# Given task
Reproduce the lines below word for word, starting at the line that contains "You are a computer-use" and ending at the last line of the records. Leave the pictures out.

Dataset items:
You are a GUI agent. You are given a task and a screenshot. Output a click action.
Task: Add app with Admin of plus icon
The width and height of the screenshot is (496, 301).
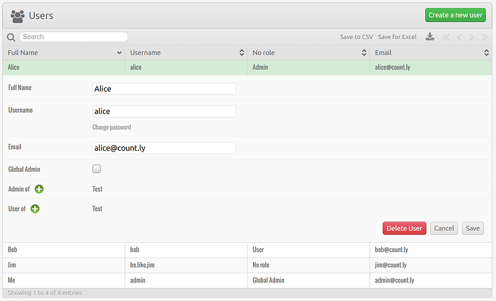pyautogui.click(x=39, y=189)
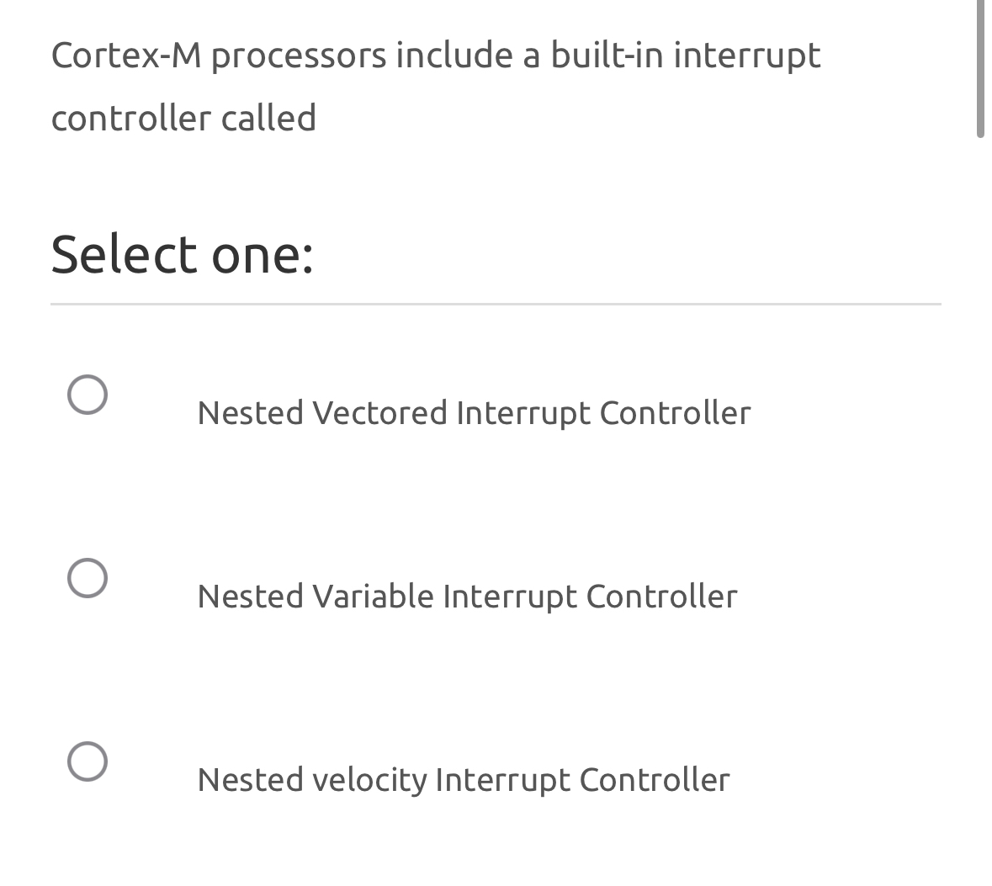Select the Nested Vectored Interrupt Controller radio button
Screen dimensions: 992x886
pos(88,395)
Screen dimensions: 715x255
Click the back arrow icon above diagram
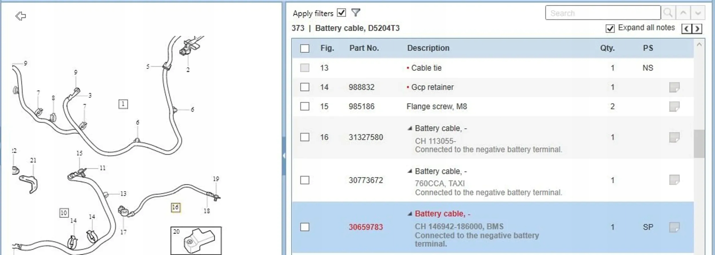[21, 16]
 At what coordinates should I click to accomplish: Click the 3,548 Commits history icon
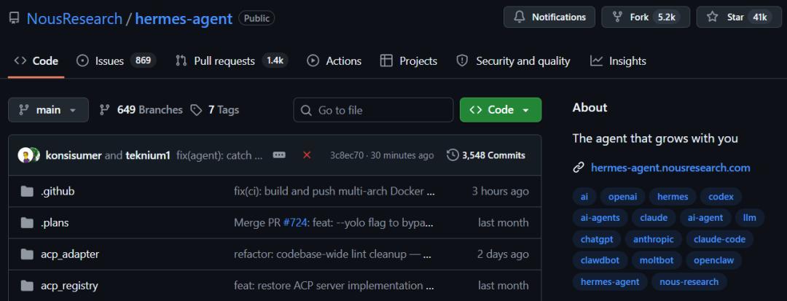(453, 155)
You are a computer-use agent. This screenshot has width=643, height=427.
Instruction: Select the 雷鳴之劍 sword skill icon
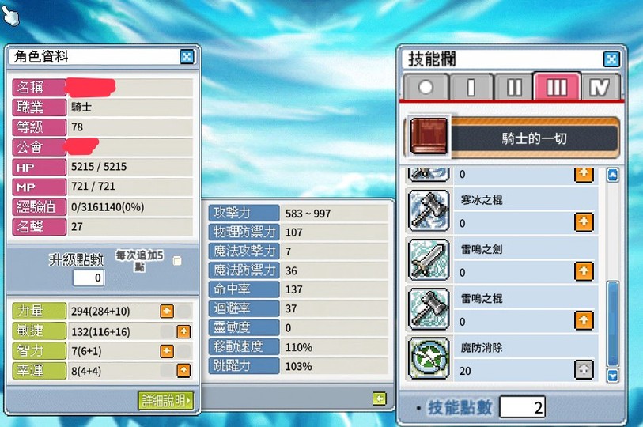click(x=429, y=259)
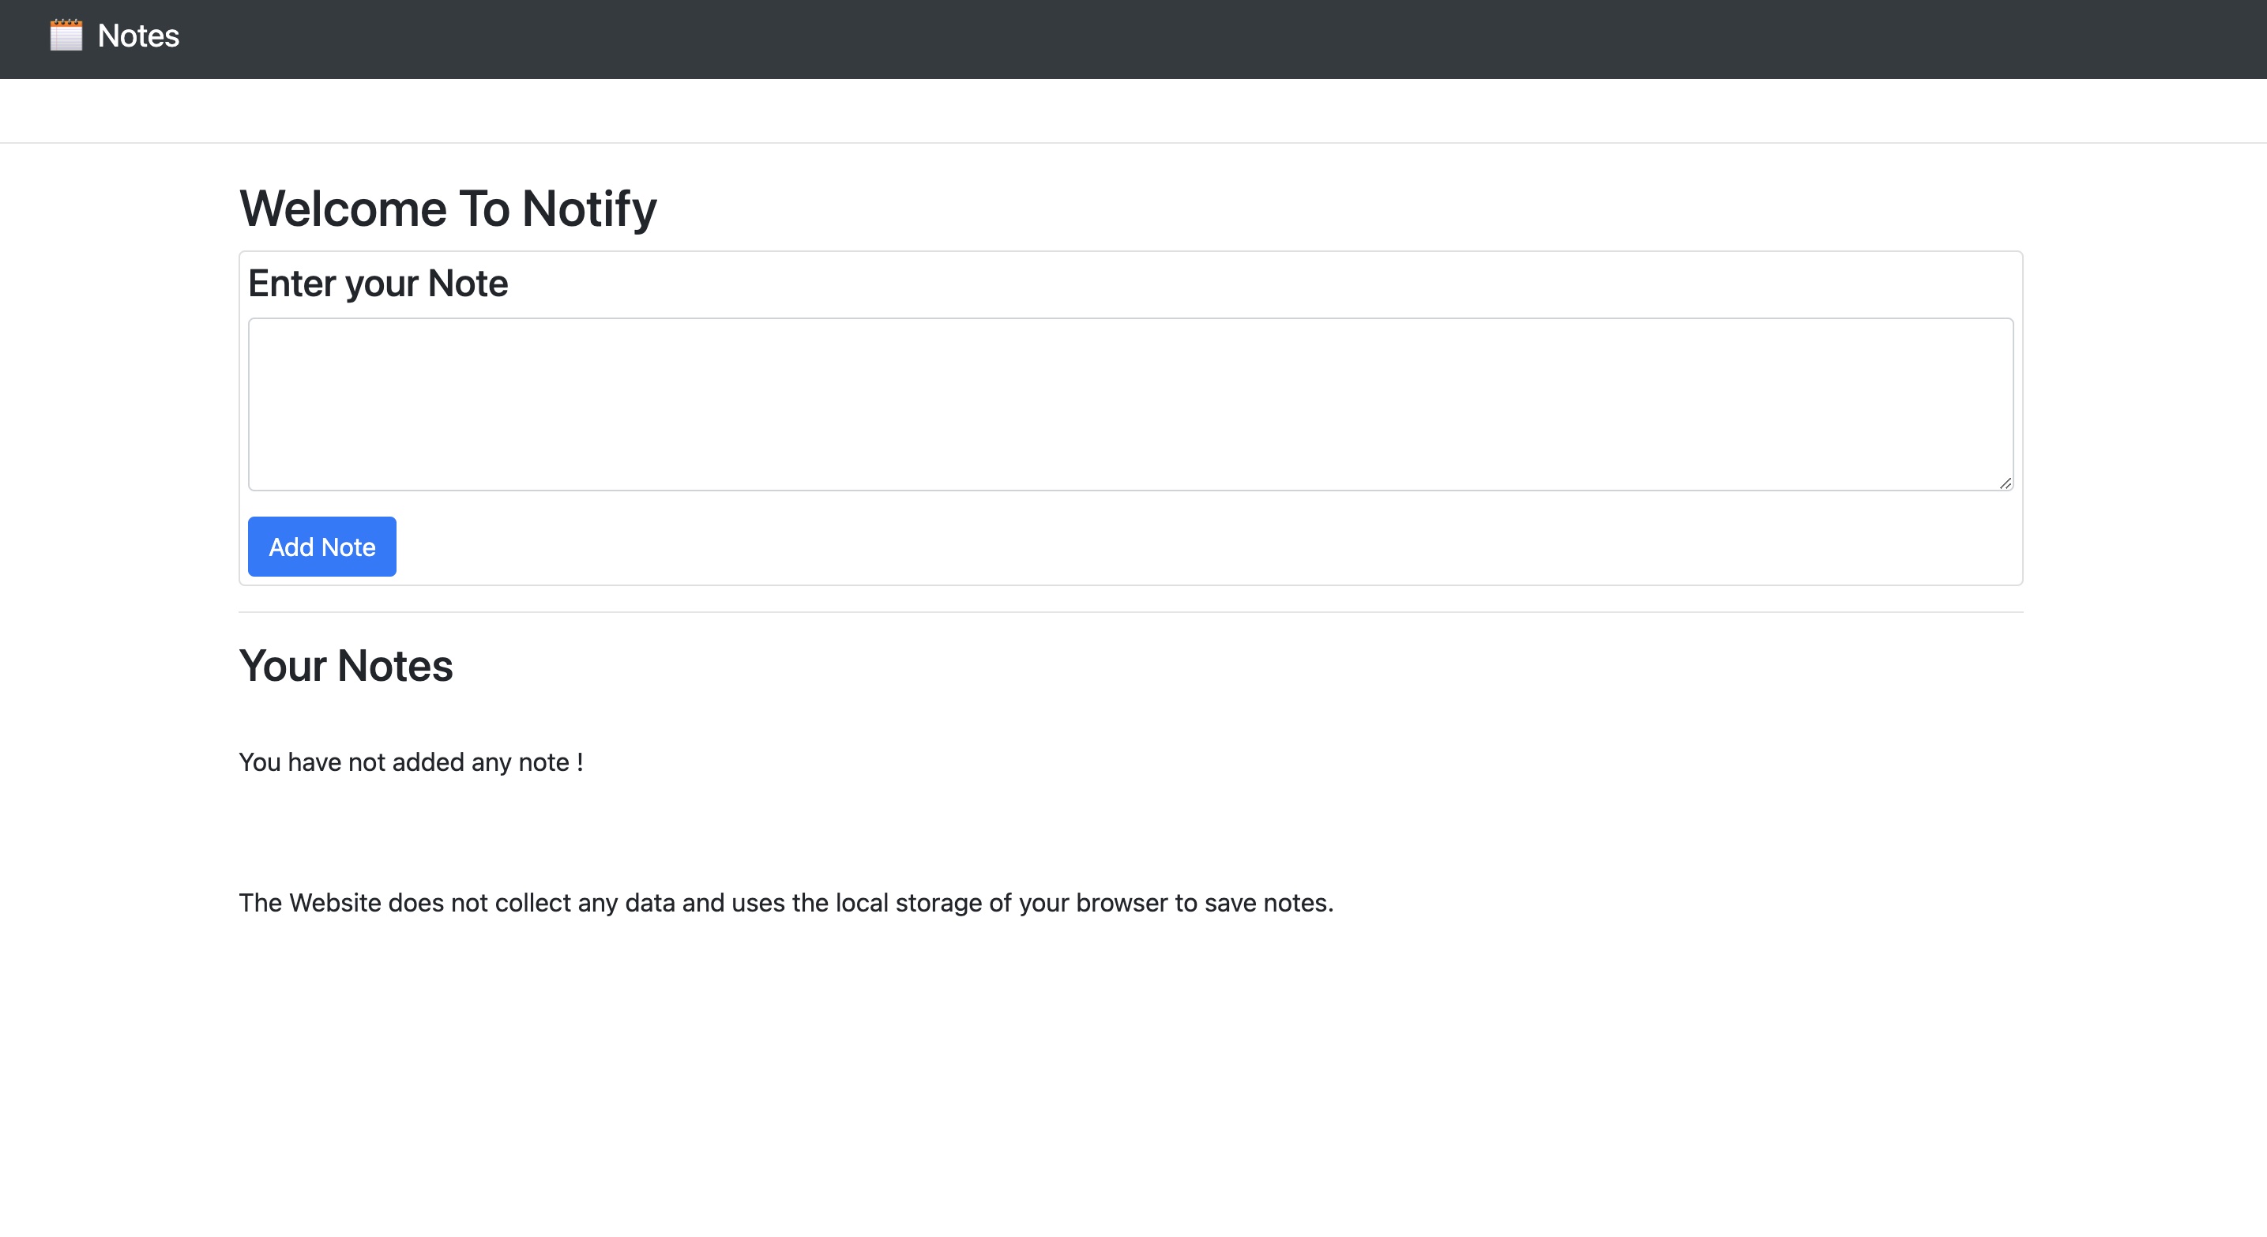Click the Enter your Note label
The image size is (2267, 1237).
(378, 282)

# Answer below
You are a computer-use agent. This screenshot has width=643, height=427.
Instruction: Select the 雷鳴之劍 sword skill icon
click(x=429, y=259)
Click the Enter your Note label
The image size is (2267, 1237).
(378, 282)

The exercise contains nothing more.